You wouldn’t know it listening to the present discourse around LLM sentience, however. Today, LLMs don’t just generate erroneous token associations due to under-representation or incorrectness in their training dataset distribution. No, they “hallucinate.”

As the Federal Trade Commission recently quipped, “Your therapy bots aren’t licensed psychologists, your AI girlfriends are neither girls nor friends, your grief-bots have no soul, and your AI copilots are not gods.”3

Artificial General Intelligence

The search for Artificial General Intelligence (AGI) is both simple and difficult. 

For a program to automate a factory, it must implement the various functions and processes of the factory. In other words, the program is a theory of the factory, expressed in a computer language. When one searches for AGI, one is searching for a program. Not a bipedal robot, not a guy breakdancing in a robot jumpsuit, but a program. This is where the simplicity ends. Just like the factory program, this program must implement processes for human cognition, which requires a theory of human intelligence. This is where the difficulties begin. 

The difficulty is we don’t have it. The gravitation of industry overpowers research today, and that has warped AGI into a computer science problem, and less of a cognitive science, neuroscience, and linguistics research problem.

Trained LLMs do not theorize human language capacity for a simple reason. Consider a training dataset. Randomize the words, garbling every sentence beyond any recognition and coherence. Train the model with this new dataset. It will output an utterly meaningless string of words in response to a prompt, equally performant as when trained with a meaningful dataset. 

Meanwhile, the innate human language faculty will disallow such structures as meaningless; an impossible language4, in violation of Universal Grammar5. A theory that purports to explain a phenomenon cannot strictly describe what is observed; it must also disallow what is not observed. Newton’s theory of gravitation allows for elliptical orbits, and correctly disallows square orbits. LLMs allow for English and Spanish, but also Gibberish. 

McDermott noted in 1976, “It is hard to say where they have gone wronger, in underestimating language or overestimating computer programs.”

Thinking Machines

In his 1950 paper Computing Machinery and Intelligence6, the father of modern Computer Science Alan Turing proposed the Imitation Game, the famous and often misunderstood Turing Test. Meant to illuminate a general direction for research and development of machines with increasing capabilities, the paper began by asking, “Can machines think?” 

Turing gave a ten-word response to the question: “I believe it to be too meaningless to deserve discussion.” 

Noam Chomsky summarizes Turing’s response by asking, “Do submarines swim?” If one wants to call it swimming, fine, it’s swimming. That is Turing’s response to the question of whether machines can think. If one wants to say that a vending machine microcontroller is thinking about a choice of drink before calculating the actuation instructions for its motors, fine, it thinks. 

Any discussion about thinking machines beyond that would require formalizations, as Turing attempted.

Conclusion

Transformer models are an exciting development that showcase some very interesting and clever mathematics and software implementation. They can be potent tools for specific automation tasks, typically called Narrow AI, or more simply, algorithms. Their targeted use within larger automated systems, or for particular applications and use cases, are promising research and development avenues today. Muddying the waters, unfortunately, are unsubstantiated claims about imminent or emergent human-level intelligence that hysterically inflate the underlying scope and possibilities of the technology. Restoring discipline in discourse, and reason in the enterprise, is the need of the hour. Let’s not hallucinate.

→ **Extracted entries**:
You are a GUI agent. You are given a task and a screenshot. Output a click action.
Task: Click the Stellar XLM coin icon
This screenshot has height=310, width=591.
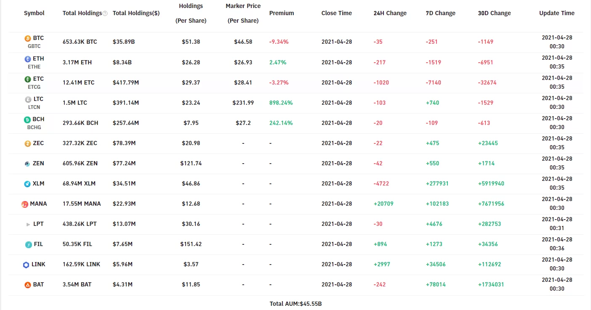tap(28, 184)
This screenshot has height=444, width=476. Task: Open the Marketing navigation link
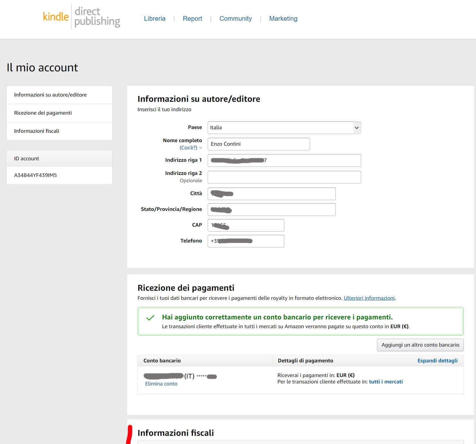(x=283, y=18)
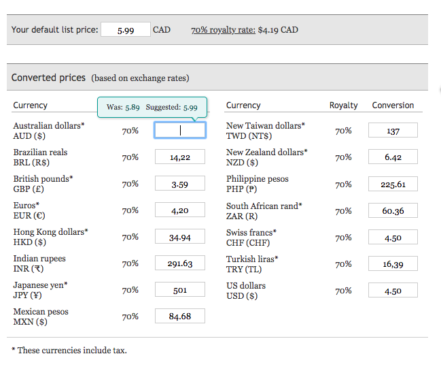Click the Converted prices section heading
The height and width of the screenshot is (371, 441).
point(48,78)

→ **Task description**:
Answer these questions from the text about LLMs and AGI:
(a) In the Federal Trade Commission's quip, what are AI copilots said not to be?
(b) In what year did McDermott make his quoted remark?
(c) What question does Noam Chomsky ask to sum up Turing's response?
The entries have nothing to do with the text about LLMs and AGI.

→ **Solution below**:
(a) Gods.
(b) 1976.
(c) "Do submarines swim?"